Exercise → Copy each record below exactly, please, and leave its pictures out.

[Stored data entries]
[Start of Attachment]

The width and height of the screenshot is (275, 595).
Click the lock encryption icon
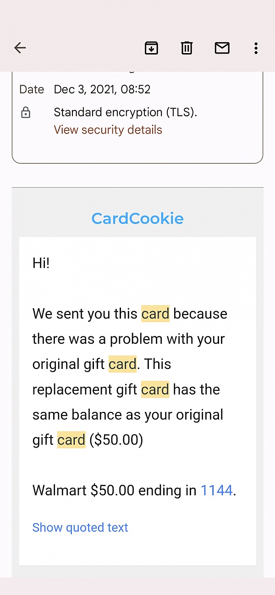click(26, 113)
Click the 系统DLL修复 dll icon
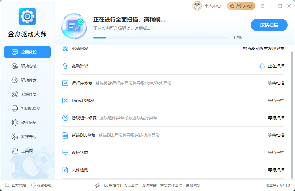 click(65, 135)
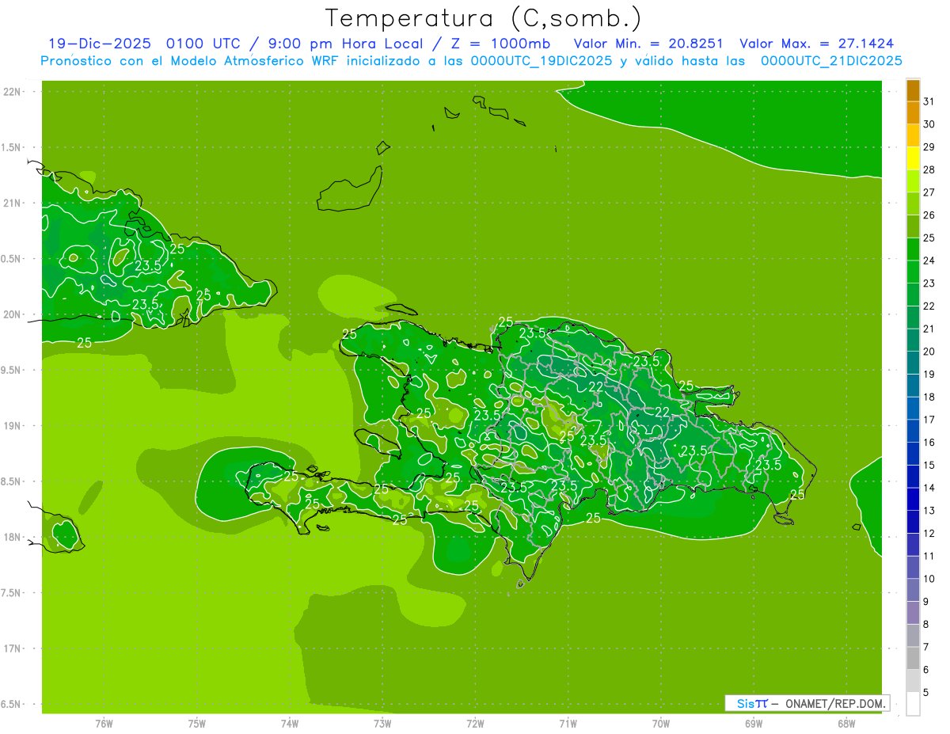Click the legend value label 31
Image resolution: width=950 pixels, height=734 pixels.
click(x=929, y=101)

[End of Attachment]

Solution for this problem →
The width and height of the screenshot is (275, 595).
Click the lock encryption icon
click(26, 113)
Click the 系统DLL修复 dll icon
 click(65, 135)
Click the legend value label 31
Image resolution: width=950 pixels, height=734 pixels.
click(x=929, y=101)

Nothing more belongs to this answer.